- **Given exercise 1**:
Decide whether each of the following statements agrees with the forum thread about the SMOK OSUB 80W kit below, answering yes or no and quoting the deciding words of the thread exactly. (a) One participant considers the kit to be fairly new. (b) The participant who bought the kit finds it perfect at about 80 watts. (c) One participant reports that the kit is available from sirvape.co.za.

- **Text excerpt**:
>>>
# SMOK OSUB 80W KIT



## Bush Vaper (27/9/16)

Anyone have this kit or have any experience with this kit?

Any info would be appreciated!


----------



## Andre (27/9/16)

Think it is fairly new. Do not remember seeing any mention on the forum so far. You shall have to give us a comprehensive review!

Reactions: Like 1 | Agree 1


----------



## Yagya (27/9/16)

i see the kit is available here http://www.sirvape.co.za/

Reactions: Like 1 | Thanks 1


----------



## Bush Vaper (28/9/16)

Got the kit and even though im quite new to this, this badboy really pushes clouds.

Perfect at about 50 watts.

Will give more insights as i get it settled in

Reactions: Like 1 | Winner 1


----------



## Kalashnikov (29/9/16)

Bush Vaper said:


> Got the kit and even though im quite new to this, this badboy really pushes clouds.
> 
> Perfect at about 50 watts.
> 
> Will give more insights as i get it settled in


Care to share how long the battery lasts at 50w --- @Vaponaut12 is also looking into a new device


----------



## Noddy (29/9/16)
<<<
- **Given exercise 2**:
Print, without any change, the part of the entries below that begins with the line containing "This screenshot has width=1314, height=777." and runs through the final line of the entries.

- **Material provided**:
>>>
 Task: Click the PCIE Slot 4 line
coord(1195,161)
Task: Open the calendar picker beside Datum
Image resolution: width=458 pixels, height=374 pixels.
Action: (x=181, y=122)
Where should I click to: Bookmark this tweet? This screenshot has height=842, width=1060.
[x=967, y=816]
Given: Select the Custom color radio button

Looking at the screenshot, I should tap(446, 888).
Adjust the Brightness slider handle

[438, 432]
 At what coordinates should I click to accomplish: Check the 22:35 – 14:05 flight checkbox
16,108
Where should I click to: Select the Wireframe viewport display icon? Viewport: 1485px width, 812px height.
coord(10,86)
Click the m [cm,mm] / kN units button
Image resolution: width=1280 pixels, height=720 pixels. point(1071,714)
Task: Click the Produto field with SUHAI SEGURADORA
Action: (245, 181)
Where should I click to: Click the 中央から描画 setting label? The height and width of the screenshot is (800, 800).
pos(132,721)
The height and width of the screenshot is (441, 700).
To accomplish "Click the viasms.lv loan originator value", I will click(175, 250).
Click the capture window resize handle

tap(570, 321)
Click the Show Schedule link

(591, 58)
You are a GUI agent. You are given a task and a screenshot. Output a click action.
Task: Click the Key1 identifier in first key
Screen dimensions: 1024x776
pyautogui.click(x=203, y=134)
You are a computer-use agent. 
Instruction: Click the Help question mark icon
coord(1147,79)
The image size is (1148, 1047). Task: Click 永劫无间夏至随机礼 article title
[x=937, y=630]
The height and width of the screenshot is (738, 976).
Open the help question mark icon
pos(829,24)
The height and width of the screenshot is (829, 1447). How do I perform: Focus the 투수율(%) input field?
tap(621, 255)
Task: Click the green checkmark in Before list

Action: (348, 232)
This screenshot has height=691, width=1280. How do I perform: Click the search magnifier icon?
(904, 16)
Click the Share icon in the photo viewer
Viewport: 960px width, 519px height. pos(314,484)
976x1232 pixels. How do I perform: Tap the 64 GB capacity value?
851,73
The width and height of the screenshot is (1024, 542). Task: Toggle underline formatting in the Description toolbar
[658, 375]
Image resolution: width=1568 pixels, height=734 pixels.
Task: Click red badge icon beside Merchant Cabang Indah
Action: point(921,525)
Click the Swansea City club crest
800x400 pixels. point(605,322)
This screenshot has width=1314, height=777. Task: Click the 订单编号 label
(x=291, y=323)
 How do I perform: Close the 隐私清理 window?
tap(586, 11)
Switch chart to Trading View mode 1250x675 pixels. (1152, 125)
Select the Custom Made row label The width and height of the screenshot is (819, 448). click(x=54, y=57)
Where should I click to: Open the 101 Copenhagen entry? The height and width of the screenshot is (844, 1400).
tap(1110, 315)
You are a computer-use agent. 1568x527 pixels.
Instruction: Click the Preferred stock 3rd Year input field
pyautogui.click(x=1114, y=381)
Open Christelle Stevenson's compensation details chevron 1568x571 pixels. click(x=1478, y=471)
<<<
- **Expected output 1**:
(a) Yes: "Think it is fairly new."
(b) No: "Perfect at about 50 watts."
(c) Yes: "i see the kit is available here http://www.sirvape.co.za/"

- **Expected output 2**:
This screenshot has width=1314, height=777. Task: Click the 订单编号 label
(x=291, y=323)
 How do I perform: Close the 隐私清理 window?
tap(586, 11)
Switch chart to Trading View mode 1250x675 pixels. (1152, 125)
Select the Custom Made row label The width and height of the screenshot is (819, 448). click(x=54, y=57)
Where should I click to: Open the 101 Copenhagen entry? The height and width of the screenshot is (844, 1400).
tap(1110, 315)
You are a computer-use agent. 1568x527 pixels.
Instruction: Click the Preferred stock 3rd Year input field
pyautogui.click(x=1114, y=381)
Open Christelle Stevenson's compensation details chevron 1568x571 pixels. click(x=1478, y=471)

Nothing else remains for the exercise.